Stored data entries
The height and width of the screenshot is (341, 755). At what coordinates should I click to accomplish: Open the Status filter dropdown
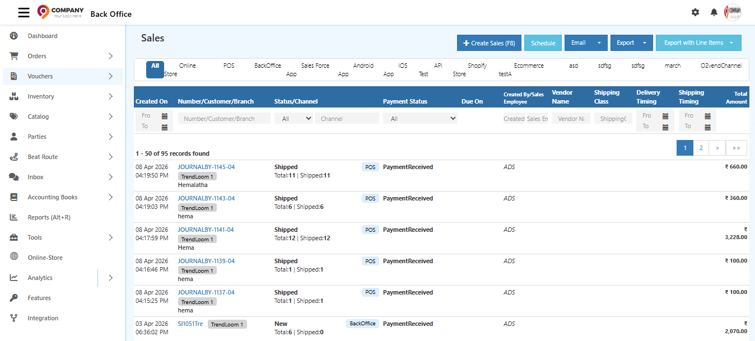coord(293,118)
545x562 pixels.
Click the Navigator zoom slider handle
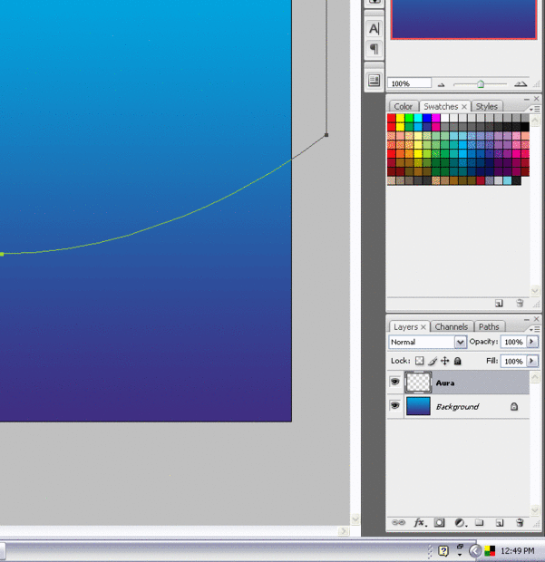(481, 84)
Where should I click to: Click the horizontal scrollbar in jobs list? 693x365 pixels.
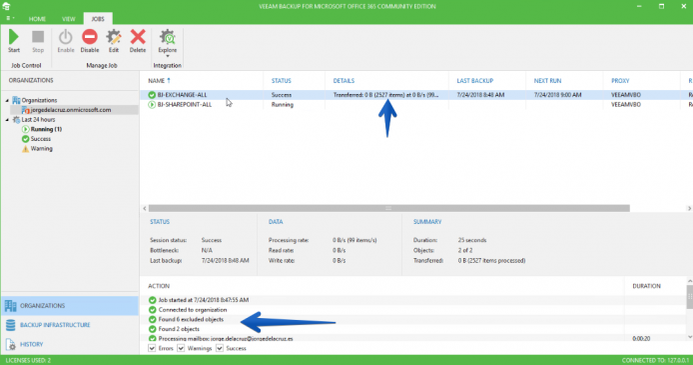(388, 208)
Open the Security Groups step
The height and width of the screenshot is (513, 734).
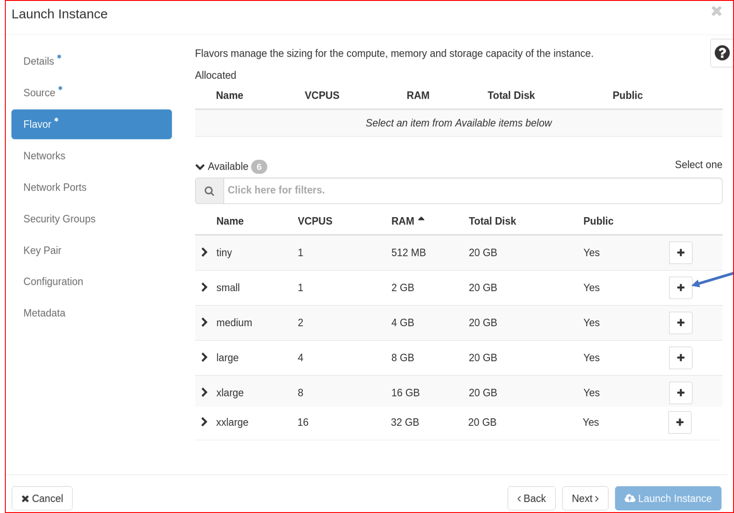[60, 219]
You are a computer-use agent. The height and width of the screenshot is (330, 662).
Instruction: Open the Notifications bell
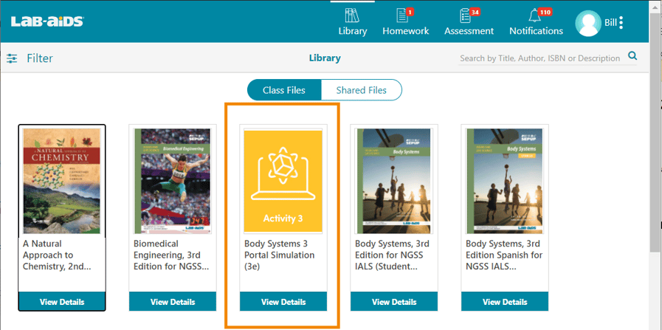[x=535, y=16]
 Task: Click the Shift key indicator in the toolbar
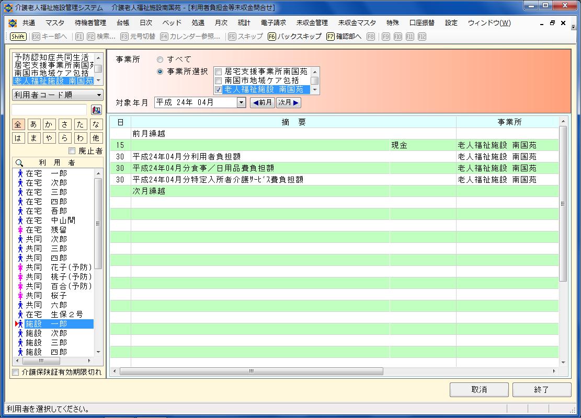(18, 37)
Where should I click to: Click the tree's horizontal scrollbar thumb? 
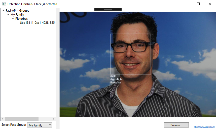21,119
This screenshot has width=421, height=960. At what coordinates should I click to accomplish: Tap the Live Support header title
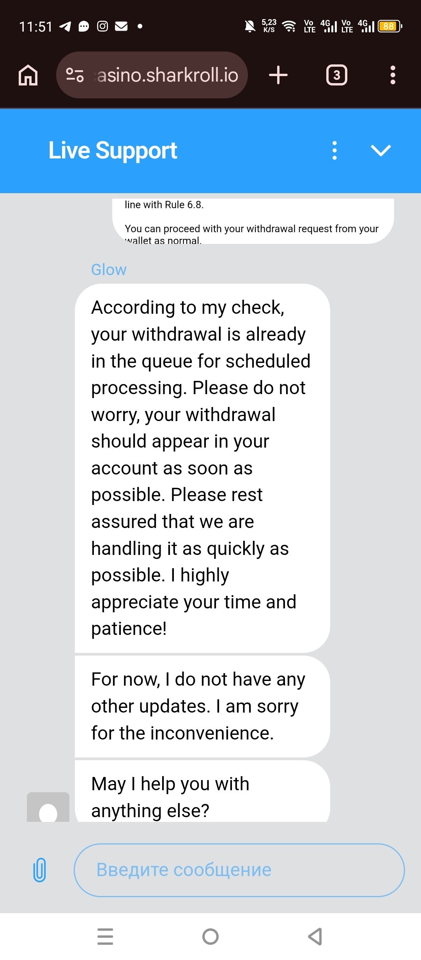click(113, 151)
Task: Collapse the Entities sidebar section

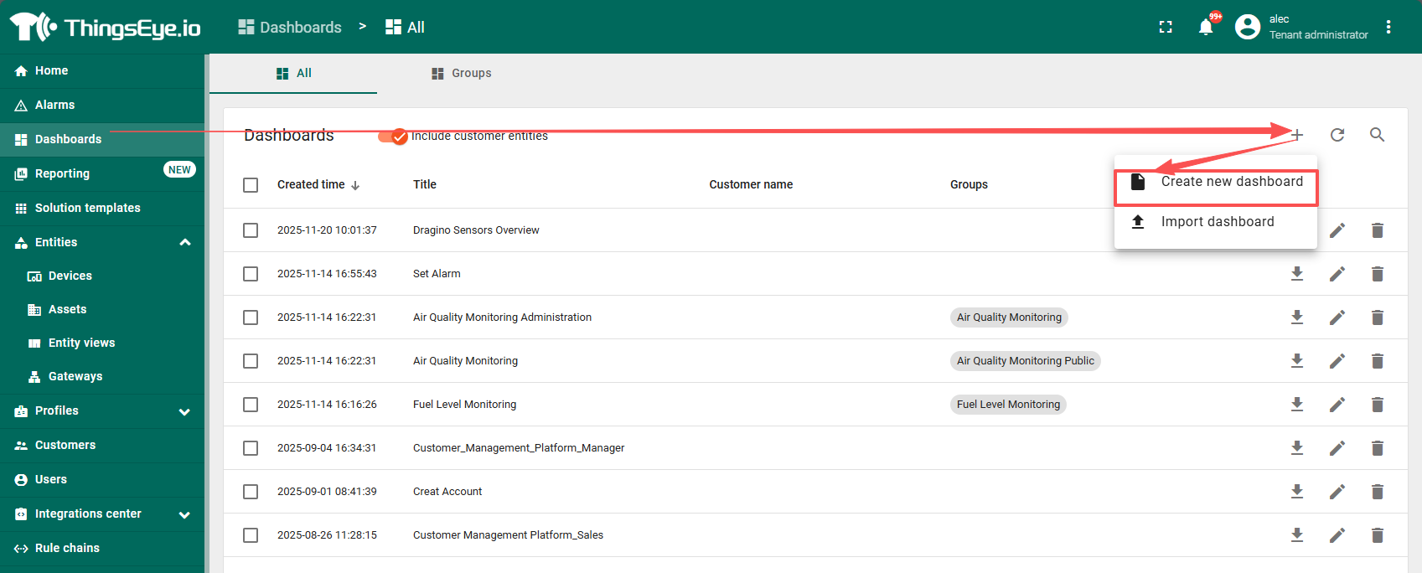Action: (x=185, y=242)
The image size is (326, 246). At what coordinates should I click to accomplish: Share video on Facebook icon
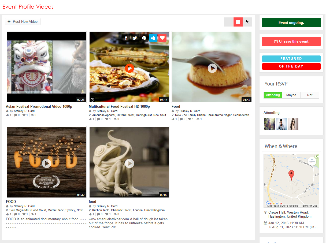pyautogui.click(x=126, y=38)
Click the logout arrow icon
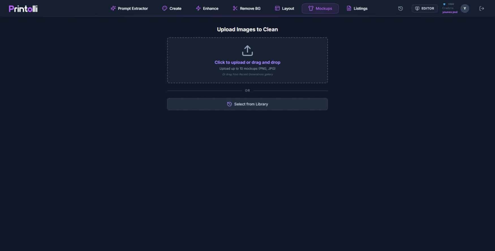The height and width of the screenshot is (251, 495). (482, 8)
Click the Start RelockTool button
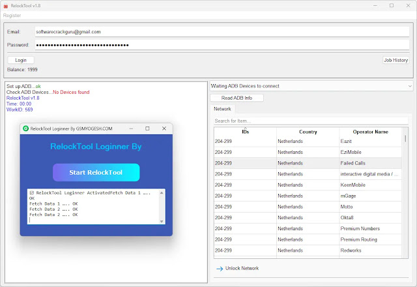The width and height of the screenshot is (417, 287). (x=96, y=172)
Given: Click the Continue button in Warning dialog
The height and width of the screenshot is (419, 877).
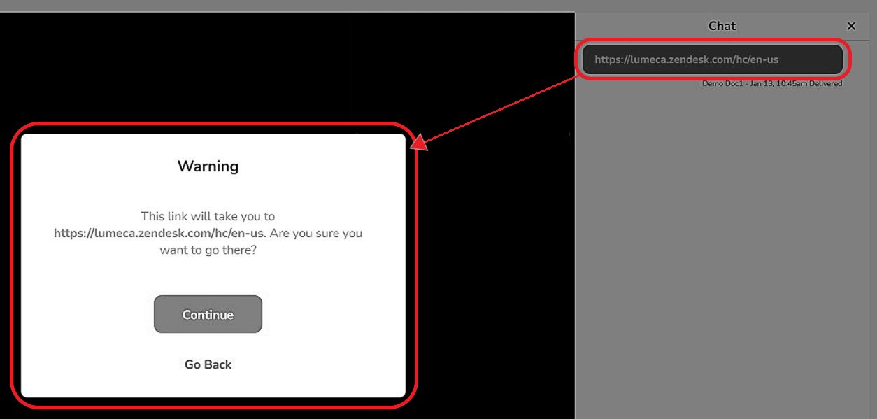Looking at the screenshot, I should [x=208, y=314].
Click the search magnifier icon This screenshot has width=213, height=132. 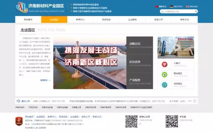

_WORK REQUIRED_
For this exercise, return the data above exactly and leave every picture out.

_EXERCISE SOLUTION_
The height and width of the screenshot is (341, 755). At what coordinates should I click to accomplish: Open the Status filter dropdown
coord(293,118)
545x562 pixels.
Click the Navigator zoom slider handle
(481, 84)
Where should I click to: Click the horizontal scrollbar in jobs list? 693x365 pixels.
(388, 208)
Open the Security Groups step
The height and width of the screenshot is (513, 734).
[60, 219]
You are a computer-use agent. The height and width of the screenshot is (330, 662).
Instruction: Open the Notifications bell
[x=535, y=16]
 Task: Click the Shift key indicator in the toolbar
(18, 37)
Where should I click to: Click the tree's horizontal scrollbar thumb? 
21,119
This screenshot has width=421, height=960. At what coordinates should I click to accomplish: Tap the Live Support header title
click(113, 151)
Task: Collapse the Entities sidebar section

Action: (x=185, y=242)
The image size is (326, 246). At what coordinates should I click to accomplish: Share video on Facebook icon
pyautogui.click(x=126, y=38)
Click the logout arrow icon
The height and width of the screenshot is (251, 495). (482, 8)
Click the Start RelockTool button
The width and height of the screenshot is (417, 287). (x=96, y=172)
Given: Click the Continue button in Warning dialog
The height and width of the screenshot is (419, 877).
Looking at the screenshot, I should [x=208, y=314].
Click the search magnifier icon This screenshot has width=213, height=132. 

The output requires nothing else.